Opinion
March 23, 1998
Appeal from the Supreme Court, Queens County (Price, J.).
Ordered that the judgment is modified, on the law, by deleting therefrom the principal sum of $36,500, and substituting therefor the principal sum of $73,000; as so modified, the judgment is affirmed, with costs to the plaintiff, and the matter is remitted to the Supreme Court, Queens County, for the entry of an amended judgment in accordance herewith.
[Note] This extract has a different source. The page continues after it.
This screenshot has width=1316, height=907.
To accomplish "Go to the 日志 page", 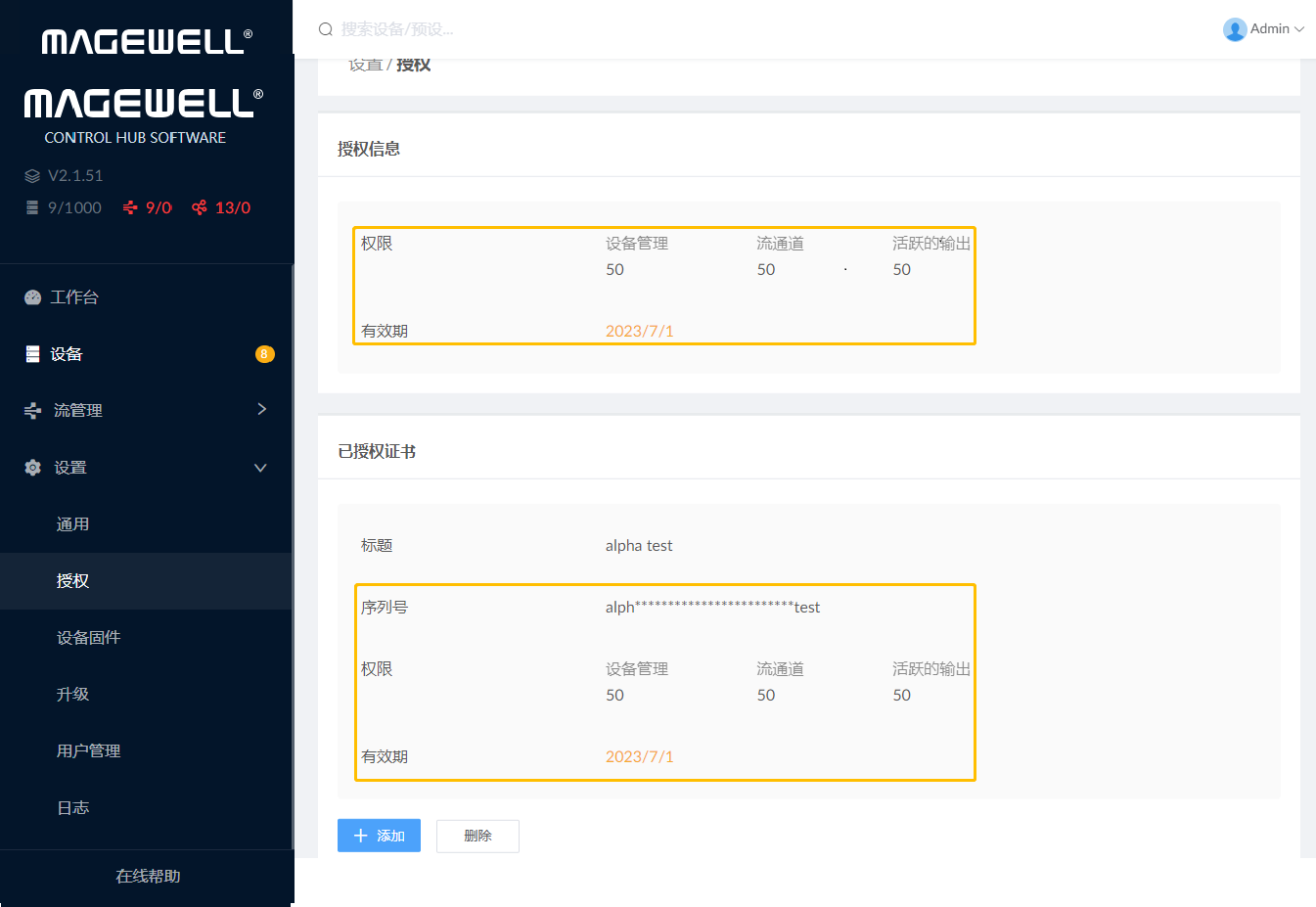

On the facts presented at trial, there was no valid line of reasoning from which the jury could have concluded that the plaintiff engaged in conduct which fell below the standard required of a reasonably prudent person to keep herself from harm (see, Nallan v. Helmsley-Spear, Inc., 50 N.Y.2d 507, 517; Linszer v. Wachsman, 232 A.D.2d 530; Louise B. G. v. New York City Bd. of Educ., 143 A.D.2d 728, 729-730). Thus, we find that the plaintiff was not negligent, and that the defendant was 100% at fault in the happening of the accident. Accordingly, the plaintiff is entitled to a judgment in the principal sum of $73,000, and the matter is remitted to the Supreme Court, Queens County, for the entry of an amended judgment.
O'Brien, J. P., Thompson, Sullivan and Pizzuto, JJ., concur.